FOUR Seasons Health Care with 17,000 residents and patients has gone into administration.
Two of the holding companies’ behind the care home giant appointed administrators today after struggling to repay their debts.
The collapse of the company, which has 22,000 staff members across its 322 homes, is the biggest care homes failure since Southern Cross went bust in 2011.
Four Seasons insists that operations and staff will be unaffected by the move to place its parent companies – Elli Investments and Elli Finance – into administration, and that no homes are currently scheduled to close.
A spokesperson told The Sun the aim of the administration process, handled by Alvarez & Marsal (A&M), is to secure a sale of the entire business by the end of the year.
They said: “The operating companies under which the care home and hospital operations sit are not in administration and continue to be run as normal by the existing leadership teams.”

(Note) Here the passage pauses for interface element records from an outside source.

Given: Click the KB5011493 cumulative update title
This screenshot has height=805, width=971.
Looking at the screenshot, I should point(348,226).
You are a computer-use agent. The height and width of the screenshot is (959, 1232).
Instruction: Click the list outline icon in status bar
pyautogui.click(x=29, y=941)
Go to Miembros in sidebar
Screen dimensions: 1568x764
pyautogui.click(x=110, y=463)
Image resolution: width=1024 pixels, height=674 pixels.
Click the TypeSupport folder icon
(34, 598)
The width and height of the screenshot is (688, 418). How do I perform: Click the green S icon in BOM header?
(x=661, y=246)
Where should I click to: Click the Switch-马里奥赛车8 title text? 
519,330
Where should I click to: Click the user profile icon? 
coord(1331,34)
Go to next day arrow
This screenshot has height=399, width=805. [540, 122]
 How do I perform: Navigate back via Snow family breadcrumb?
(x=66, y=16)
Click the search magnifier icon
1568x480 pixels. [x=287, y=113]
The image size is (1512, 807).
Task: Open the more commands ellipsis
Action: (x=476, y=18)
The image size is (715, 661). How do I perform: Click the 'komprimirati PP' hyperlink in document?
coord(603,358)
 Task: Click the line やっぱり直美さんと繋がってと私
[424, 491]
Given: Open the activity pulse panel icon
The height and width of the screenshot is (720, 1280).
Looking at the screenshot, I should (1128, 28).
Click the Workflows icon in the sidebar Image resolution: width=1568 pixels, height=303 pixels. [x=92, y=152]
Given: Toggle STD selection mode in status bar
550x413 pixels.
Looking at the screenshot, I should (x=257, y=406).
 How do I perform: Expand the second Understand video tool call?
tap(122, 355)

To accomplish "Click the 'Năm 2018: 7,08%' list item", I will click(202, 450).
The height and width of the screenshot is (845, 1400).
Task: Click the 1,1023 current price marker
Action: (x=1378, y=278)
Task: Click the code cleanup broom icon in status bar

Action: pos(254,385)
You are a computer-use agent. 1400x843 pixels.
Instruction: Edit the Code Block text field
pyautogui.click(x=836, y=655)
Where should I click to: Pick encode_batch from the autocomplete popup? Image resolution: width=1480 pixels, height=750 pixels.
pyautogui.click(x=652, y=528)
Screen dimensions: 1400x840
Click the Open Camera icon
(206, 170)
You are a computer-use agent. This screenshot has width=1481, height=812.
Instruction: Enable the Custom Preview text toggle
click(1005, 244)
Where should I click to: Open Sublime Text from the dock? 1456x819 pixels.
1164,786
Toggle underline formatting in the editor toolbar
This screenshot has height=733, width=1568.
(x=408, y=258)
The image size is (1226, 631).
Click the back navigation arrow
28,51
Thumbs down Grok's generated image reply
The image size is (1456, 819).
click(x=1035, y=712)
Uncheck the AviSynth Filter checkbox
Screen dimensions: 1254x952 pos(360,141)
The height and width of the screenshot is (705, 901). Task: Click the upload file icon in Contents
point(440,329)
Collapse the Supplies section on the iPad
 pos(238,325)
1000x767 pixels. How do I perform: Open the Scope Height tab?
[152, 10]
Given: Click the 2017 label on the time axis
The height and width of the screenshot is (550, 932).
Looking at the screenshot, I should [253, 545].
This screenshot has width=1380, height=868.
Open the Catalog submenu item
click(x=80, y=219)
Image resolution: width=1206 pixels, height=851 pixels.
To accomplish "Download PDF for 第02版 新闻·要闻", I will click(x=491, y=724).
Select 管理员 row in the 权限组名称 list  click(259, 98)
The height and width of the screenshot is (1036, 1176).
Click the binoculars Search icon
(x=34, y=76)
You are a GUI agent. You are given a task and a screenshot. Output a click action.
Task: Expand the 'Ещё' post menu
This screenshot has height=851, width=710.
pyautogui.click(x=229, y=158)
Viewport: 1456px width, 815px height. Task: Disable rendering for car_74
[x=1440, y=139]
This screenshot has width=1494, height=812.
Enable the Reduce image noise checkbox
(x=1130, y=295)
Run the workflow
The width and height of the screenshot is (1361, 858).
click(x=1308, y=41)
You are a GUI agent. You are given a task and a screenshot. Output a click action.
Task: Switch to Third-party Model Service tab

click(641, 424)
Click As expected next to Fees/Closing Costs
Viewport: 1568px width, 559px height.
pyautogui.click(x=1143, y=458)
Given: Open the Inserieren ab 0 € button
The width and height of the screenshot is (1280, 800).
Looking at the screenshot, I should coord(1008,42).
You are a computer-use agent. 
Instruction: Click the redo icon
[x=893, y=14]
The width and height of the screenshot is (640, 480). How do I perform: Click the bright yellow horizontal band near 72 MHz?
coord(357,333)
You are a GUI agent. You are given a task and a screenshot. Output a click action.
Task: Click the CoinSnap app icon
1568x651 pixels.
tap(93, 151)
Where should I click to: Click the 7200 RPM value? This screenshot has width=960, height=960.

Late last year, US hedge fund H2 Capital Partners, which effectively controls Four Seasons, ordered a sale of the crisis-hit company, which is struggling under a £525million debt pile.
A few weeks ago, Four Seasons insisted that it had “sufficient operating liquidity” to be able to complete the sale process.
Investment firm Terra Firma bought Four Seasons for £825million in 2012 and has been hit with a £450million writedown on its investment.
In the past few years, the company has suffered from a cut in local authority fees, rising costs and the introduction of the national living wage and has continuously also warned over its long-term stability.
Dr Claire Royston, group medical director of Four Seasons Health Care, said: “Today’s news does not change the way we operate or how our homes are run or prompt any change for residents, families, employees and indeed suppliers.
“Our priority remains to deliver consistently good care. It marks the latest stage in the group’s restructuring process and allows us to move ahead with an orderly, independent sales process.”
Richard Fleming, joint administrator at A&M, said: “We are committed to ensuring the group delivers continuity of care as we work to undertake the independent sales process.
“The group has continued to improve its quality ratings across their portfolio of homes and hospitals.
“The group’s operations are fundamentally strong and a successful sales process will enhance those operations’ ability to thrive.”
Workers at a Four Seasons care home were earlier suspended after a picture of them “asleep on the job” went viral on Twitter.
Last week, Debenhams named the 22 of 50 stores that it plans to close as part of a plan to save the chain from collapse.